§ What to work on
Every line containing the string "Contato" should be returned from the records.

§ Exercise data
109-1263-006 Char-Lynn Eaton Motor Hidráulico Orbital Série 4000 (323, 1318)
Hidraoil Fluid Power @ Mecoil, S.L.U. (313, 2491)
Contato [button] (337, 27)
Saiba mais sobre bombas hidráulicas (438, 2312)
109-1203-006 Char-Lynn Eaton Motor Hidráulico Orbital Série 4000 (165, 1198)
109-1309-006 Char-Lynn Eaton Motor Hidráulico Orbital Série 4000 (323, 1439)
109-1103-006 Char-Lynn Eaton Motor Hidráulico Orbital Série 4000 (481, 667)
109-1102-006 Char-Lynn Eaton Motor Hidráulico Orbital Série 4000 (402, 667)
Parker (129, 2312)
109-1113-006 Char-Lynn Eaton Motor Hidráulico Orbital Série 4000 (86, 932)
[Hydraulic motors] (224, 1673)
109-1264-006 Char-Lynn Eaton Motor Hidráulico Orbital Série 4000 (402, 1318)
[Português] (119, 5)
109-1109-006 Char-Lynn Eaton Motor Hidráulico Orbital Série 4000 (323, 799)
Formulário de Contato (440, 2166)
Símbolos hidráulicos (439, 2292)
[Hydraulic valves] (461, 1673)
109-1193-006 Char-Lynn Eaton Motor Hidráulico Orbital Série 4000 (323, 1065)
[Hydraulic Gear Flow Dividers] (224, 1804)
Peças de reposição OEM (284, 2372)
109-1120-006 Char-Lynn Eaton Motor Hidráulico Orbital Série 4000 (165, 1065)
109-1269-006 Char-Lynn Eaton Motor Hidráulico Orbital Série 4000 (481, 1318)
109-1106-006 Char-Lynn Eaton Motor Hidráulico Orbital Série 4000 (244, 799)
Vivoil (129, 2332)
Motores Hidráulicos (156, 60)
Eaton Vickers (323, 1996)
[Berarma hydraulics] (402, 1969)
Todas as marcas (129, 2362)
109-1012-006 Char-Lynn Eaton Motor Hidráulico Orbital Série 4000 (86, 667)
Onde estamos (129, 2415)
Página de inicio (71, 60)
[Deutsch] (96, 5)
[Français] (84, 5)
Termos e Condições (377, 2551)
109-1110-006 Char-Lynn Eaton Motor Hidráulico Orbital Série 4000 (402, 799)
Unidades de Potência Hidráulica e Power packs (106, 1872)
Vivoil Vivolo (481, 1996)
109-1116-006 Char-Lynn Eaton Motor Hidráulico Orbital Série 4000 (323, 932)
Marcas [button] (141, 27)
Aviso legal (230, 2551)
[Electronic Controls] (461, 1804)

§ Response area
Contato [button] (337, 27)
Formulário de Contato (440, 2166)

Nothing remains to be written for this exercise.